Aunque hubo una ocasión en que no funcionó, y tuvimos que esperar hasta que el embarazo estuviera más avanzado para organizar un accidente bastante significativo…
—¡Eres un monstruo!
—gritó August, golpeando la puerta con su puño y haciendo que Zoe se levantara sorprendida—.
¡Un monstruo, Zoe, ¿me oyes?!
¡¿Cómo pudiste hacerle eso a esas familias y a esas mujeres?!
¿Estás realmente tan muerta por dentro?
—Continuó golpeando la madera con el puño, rugiendo con una ira e indignación que se intensificaba cada vez que su mano conectaba con la sólida resistencia de la puerta.
—¡Yo…
no sé a qué te refieres!
—lloró Zoe, alejándose del repentino arrebato—.
¡Solo hice lo que él me pidió!
Ese era mi trabajo.
¡Esa era toda mi función!
¡Pensé que le agradaría que fuera buena en lo que hago!
August rugió mientras golpeaba la puerta una última vez.
—¡¿Cómo no puedes verlo?!
Estoy segura de que incluso Andreas sintió culpa por lo que estaban haciendo.
¡¿Cómo puedes tener tanta lástima por ti misma y ninguna por los demás?!
Zoe miró boquiabierta a la puerta.
¿Un monstruo?
¿Eso era realmente lo que pensaba de ella?
—¡Te mereces estar ahí, Zoe!
—Resopló, con la ira todavía tan llena dentro de ella que tuvo que alejarse.

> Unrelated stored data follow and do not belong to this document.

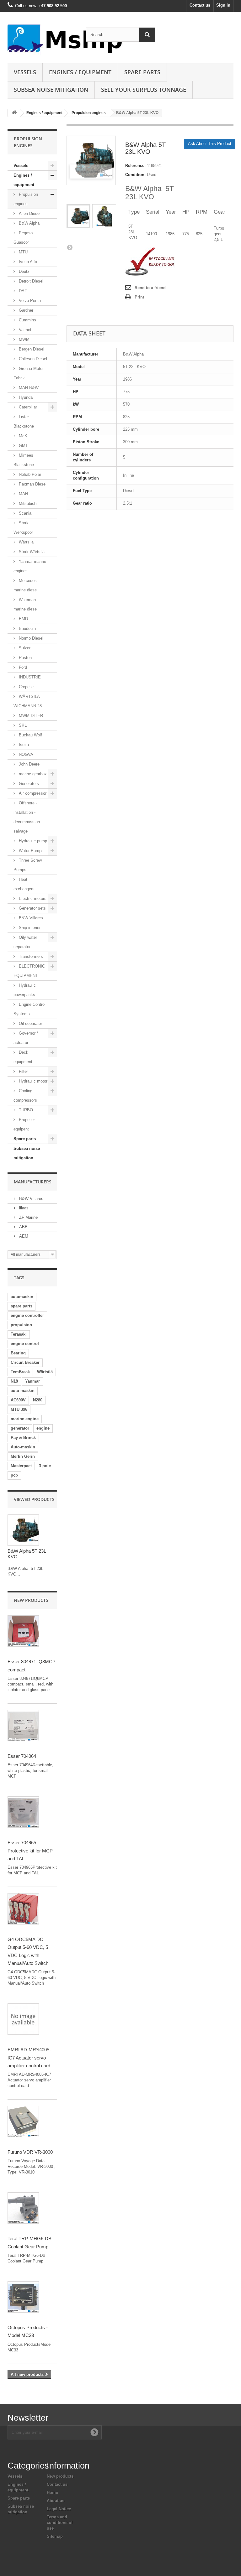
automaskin (22, 1296)
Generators (28, 783)
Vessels (25, 72)
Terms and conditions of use (59, 2523)
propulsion (21, 1324)
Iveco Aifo (27, 261)
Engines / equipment (80, 72)
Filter (23, 1071)
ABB (23, 1226)
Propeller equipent (24, 1124)
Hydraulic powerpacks (24, 990)
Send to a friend (150, 287)
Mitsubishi (27, 503)
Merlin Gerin (23, 1456)
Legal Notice (59, 2508)
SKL (22, 725)
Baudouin (27, 628)
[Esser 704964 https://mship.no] (23, 1725)
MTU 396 (19, 1409)
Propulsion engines (89, 113)
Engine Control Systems (29, 1009)
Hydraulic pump (32, 841)
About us (55, 2500)
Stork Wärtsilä (31, 551)
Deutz (23, 271)
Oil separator (30, 1023)
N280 (37, 1400)
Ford (22, 667)
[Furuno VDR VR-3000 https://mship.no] (23, 2121)
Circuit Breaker (25, 1362)
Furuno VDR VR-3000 (30, 2152)
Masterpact (21, 1465)
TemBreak (20, 1371)
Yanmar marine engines (29, 566)
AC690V (18, 1400)
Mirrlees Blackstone (23, 460)
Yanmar (32, 1381)
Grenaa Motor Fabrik (28, 373)
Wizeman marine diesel (25, 604)
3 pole (45, 1465)
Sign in (223, 5)
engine (43, 1428)
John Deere (29, 764)
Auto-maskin (23, 1447)
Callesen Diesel (32, 358)
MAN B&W (28, 387)
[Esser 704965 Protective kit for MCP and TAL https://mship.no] (23, 1812)
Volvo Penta (29, 300)
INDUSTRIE (29, 677)
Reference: (135, 165)
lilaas (23, 1208)
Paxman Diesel (32, 484)
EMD (23, 618)
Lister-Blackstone (23, 421)
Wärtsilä (26, 542)
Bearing (18, 1353)
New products (31, 1600)
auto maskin (23, 1390)
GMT (23, 445)
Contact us (200, 5)
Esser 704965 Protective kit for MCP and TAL (30, 1850)
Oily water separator (25, 942)
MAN (23, 493)
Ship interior (29, 927)
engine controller (27, 1315)
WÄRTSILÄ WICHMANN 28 (27, 701)
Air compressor (32, 793)
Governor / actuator (25, 1038)
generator (20, 1428)
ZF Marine (28, 1217)
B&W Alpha (29, 223)
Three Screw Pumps (27, 865)
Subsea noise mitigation (26, 1153)
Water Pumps (31, 850)
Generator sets (32, 908)
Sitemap (55, 2536)
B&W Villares (30, 918)
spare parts (21, 1306)
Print (139, 297)
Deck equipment (22, 1057)
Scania (24, 513)
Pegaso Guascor (23, 238)
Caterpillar (27, 407)
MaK (22, 436)
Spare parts (142, 72)
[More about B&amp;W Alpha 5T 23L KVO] (23, 1530)
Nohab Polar (29, 474)
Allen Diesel (29, 213)
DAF (22, 290)
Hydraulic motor (32, 1081)
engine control (25, 1343)
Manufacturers (32, 1182)
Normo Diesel (30, 638)
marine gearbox (32, 773)
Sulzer (24, 648)
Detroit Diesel (30, 281)
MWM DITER (30, 715)
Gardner (25, 310)
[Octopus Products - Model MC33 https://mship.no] (23, 2297)
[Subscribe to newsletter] (94, 2432)
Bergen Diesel (31, 349)
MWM (23, 339)
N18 (14, 1381)
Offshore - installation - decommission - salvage (27, 817)
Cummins (27, 320)
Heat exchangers (24, 884)
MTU (23, 252)
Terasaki (19, 1334)
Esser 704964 (22, 1756)
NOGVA (25, 754)
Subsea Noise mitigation (51, 89)
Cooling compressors (25, 1095)
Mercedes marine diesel (25, 585)
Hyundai (26, 397)
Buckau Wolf (30, 735)
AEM (23, 1236)
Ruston (25, 657)
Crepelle (26, 686)
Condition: (135, 174)
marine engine (25, 1418)
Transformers (30, 956)
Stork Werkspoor (23, 528)
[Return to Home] (14, 113)
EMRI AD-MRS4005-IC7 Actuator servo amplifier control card (29, 2057)
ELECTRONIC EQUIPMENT (29, 971)
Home (52, 2492)
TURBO (25, 1110)
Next (70, 247)
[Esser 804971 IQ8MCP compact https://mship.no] (23, 1631)
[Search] (147, 35)
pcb (14, 1475)
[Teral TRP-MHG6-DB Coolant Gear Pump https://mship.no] (23, 2208)
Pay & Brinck (23, 1437)
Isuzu (23, 744)
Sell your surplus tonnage (143, 89)
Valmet (24, 329)
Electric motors (32, 898)
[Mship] (42, 39)
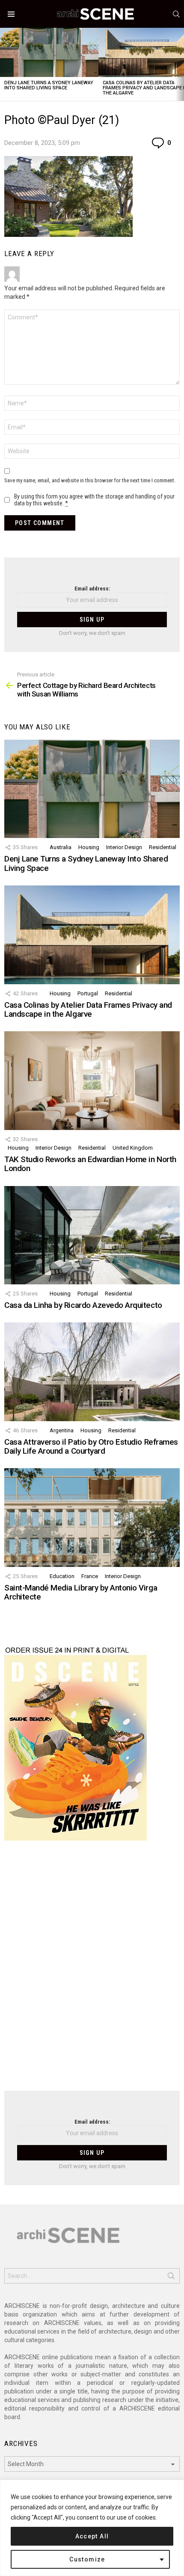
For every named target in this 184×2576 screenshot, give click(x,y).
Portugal (87, 993)
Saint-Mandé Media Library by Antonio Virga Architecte (80, 1592)
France (89, 1576)
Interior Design (124, 847)
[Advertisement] (92, 1971)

Los ojos sorprendidos de Zoe comenzaron a brillar en el silencio que de repente se había acumulado a su alrededor.
August se estaba yendo.
Su pecho se agitó ante la realización y volvió a subir apresuradamente, presionándose contra la puerta.
—¡No me dejes!
¡Por favor, no me dejes aquí abajo!
—gritó—.
¡Luna!
Hay más.
¡Te lo contaré todo!
August se quedó inmóvil y enterró la cabeza entre las manos.
¿Sería capaz de soportar esto?
¿Qué otras pesadillas se descubrirían?
Su piel se erizó al pensar en lo profundo que podría llegar esto.

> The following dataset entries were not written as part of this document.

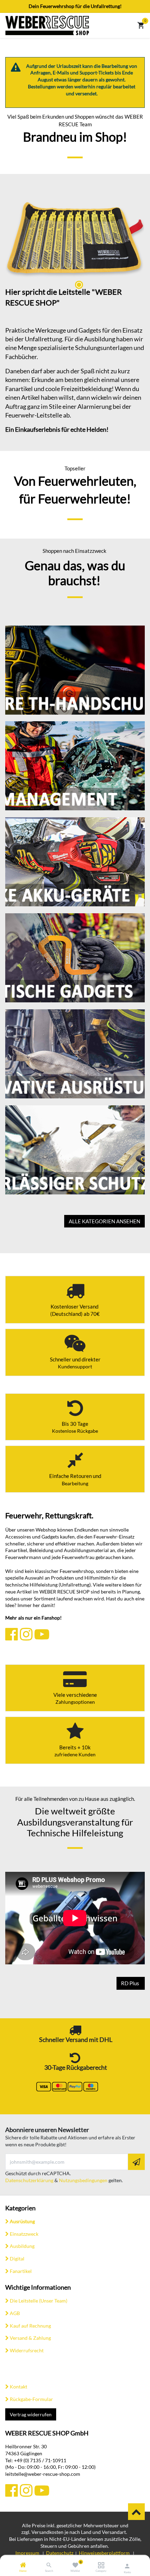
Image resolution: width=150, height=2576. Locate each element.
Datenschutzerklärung (29, 2180)
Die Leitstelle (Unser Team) (38, 2301)
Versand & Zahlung (30, 2338)
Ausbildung (22, 2246)
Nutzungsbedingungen (83, 2180)
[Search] (49, 2565)
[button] (136, 2162)
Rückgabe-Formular (31, 2399)
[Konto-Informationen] (127, 2566)
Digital (17, 2258)
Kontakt (18, 2387)
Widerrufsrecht (27, 2350)
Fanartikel (21, 2271)
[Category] (101, 2565)
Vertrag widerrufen (31, 2414)
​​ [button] (136, 2511)
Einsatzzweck (24, 2234)
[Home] (23, 2565)
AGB (15, 2313)
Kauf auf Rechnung (30, 2325)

Regresó a regañadientes a la celda.
—¿Dónde está Livvy?
¿Cuántos otros cachorros han desaparecido?
—Livvy es la segunda.
N-no p-puedo decirte dónde —Zoe tropezó con las palabras—.
Es algo que no puedo, simplemente no puedo…

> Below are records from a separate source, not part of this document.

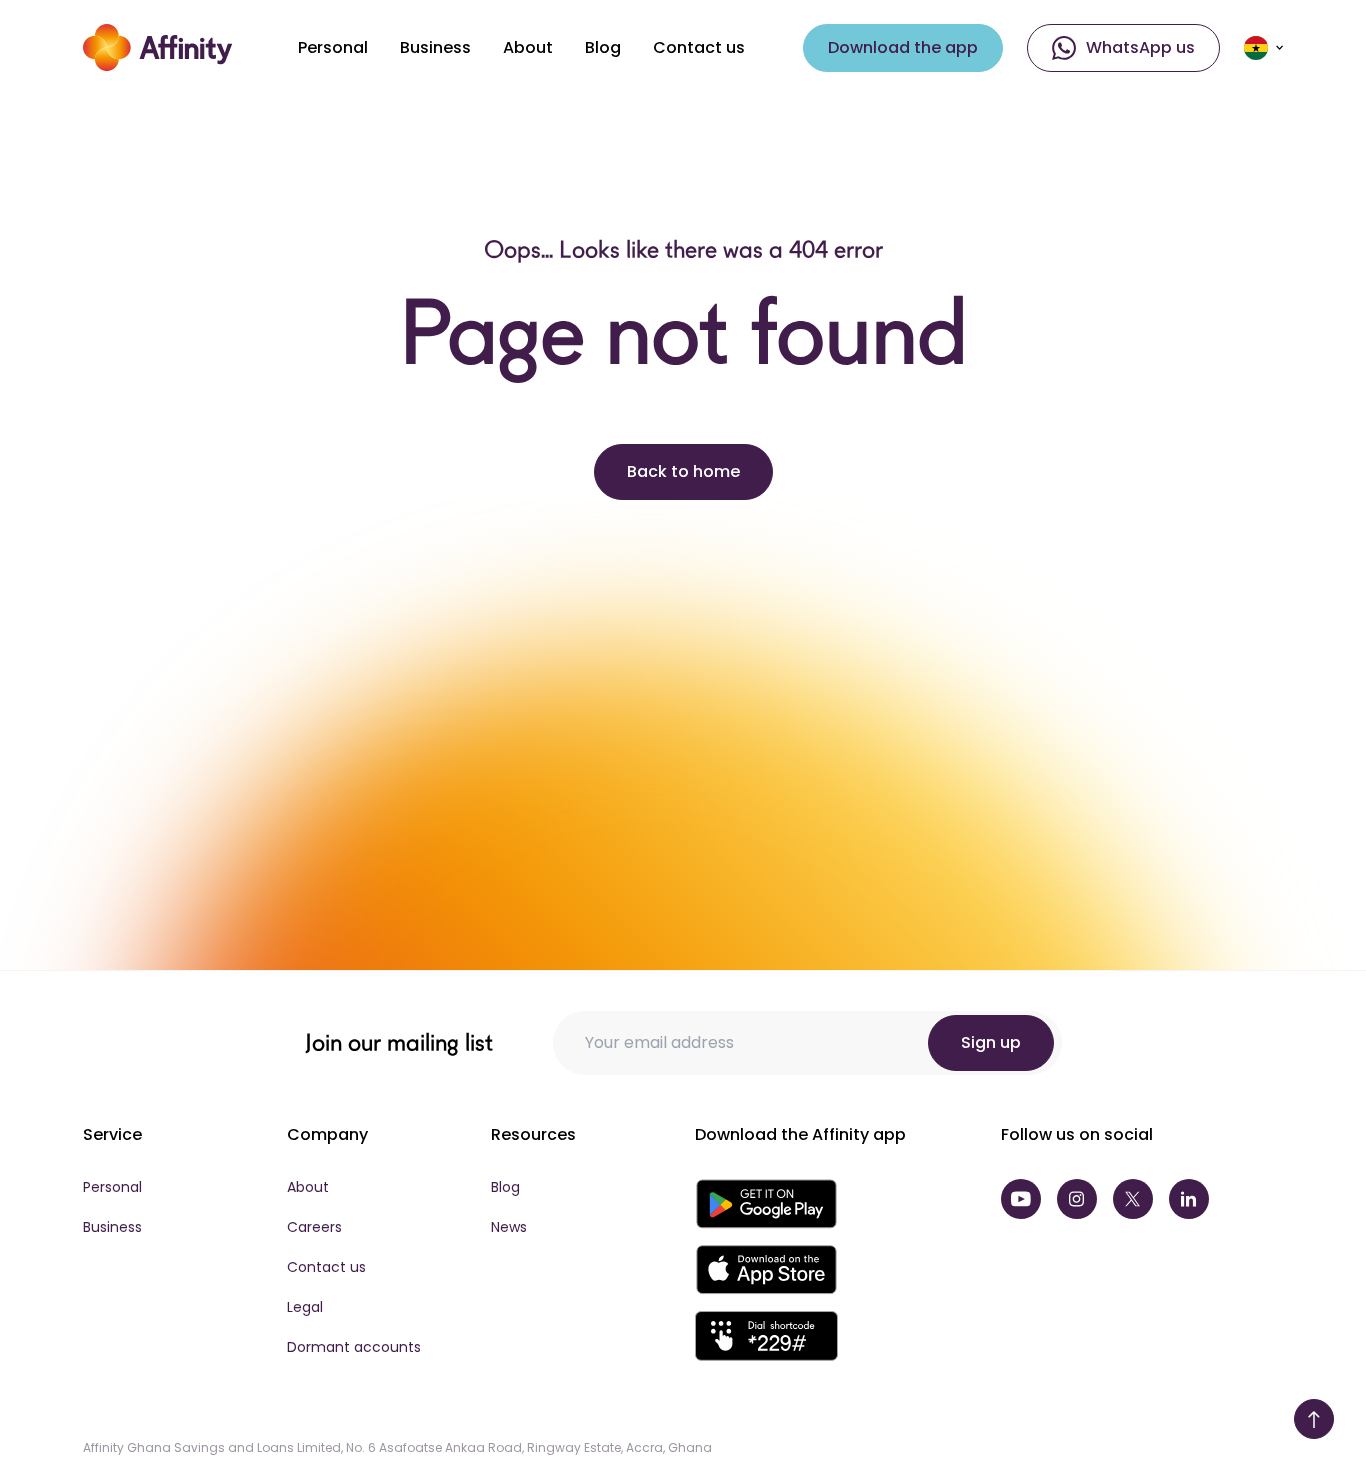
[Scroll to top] (1314, 1419)
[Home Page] (158, 48)
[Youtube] (1021, 1199)
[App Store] (766, 1270)
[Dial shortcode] (766, 1336)
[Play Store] (766, 1204)
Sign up (991, 1042)
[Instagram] (1077, 1199)
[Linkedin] (1189, 1199)
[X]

—No puedes decírmelo, lo entiendo —gruñó August frustrada—.
¿Qué más entonces?
¿Qué puedes decirme?
—Hay algo realmente grande —lo más importante— q-que necesitas saber sobre los ancianos.
Hay mucho que n-no puedo decirte al respecto, pero creo que puedo ayudarte a probarlo.
Solo…
tengo miedo, de que eso será todo para mí, y no sé qué pasará.
Lo que tu pareja hará…
—continuó.
La verdad luchaba por liberarse desde el interior de la chica, pero sus palabras salían como obstáculos, tropezando en su escape.
August gimió.
Tocó la puerta contra la que descansaba la cabeza de Zoe al otro lado e imaginó dar alas a las palabras, permitiéndoles volar libres del miedo que las bloqueaba.
Los ojos turbados de Zoe se relajaron y suspiró aliviada.
Era esto.
Simplemente iba a decírselo.
—Los ancianos fueron responsables de las muertes del Alfa y la Luna.
Hicieron un trato con alguien que quería los alyko de la manada, y esa entidad organizó un equipo de vagabundos para matar a Derek y Genevieve Hallowell.
Los ancianos obtuvieron el poder que buscaban y eliminaron a las brujas que temían en un solo movimiento rápido.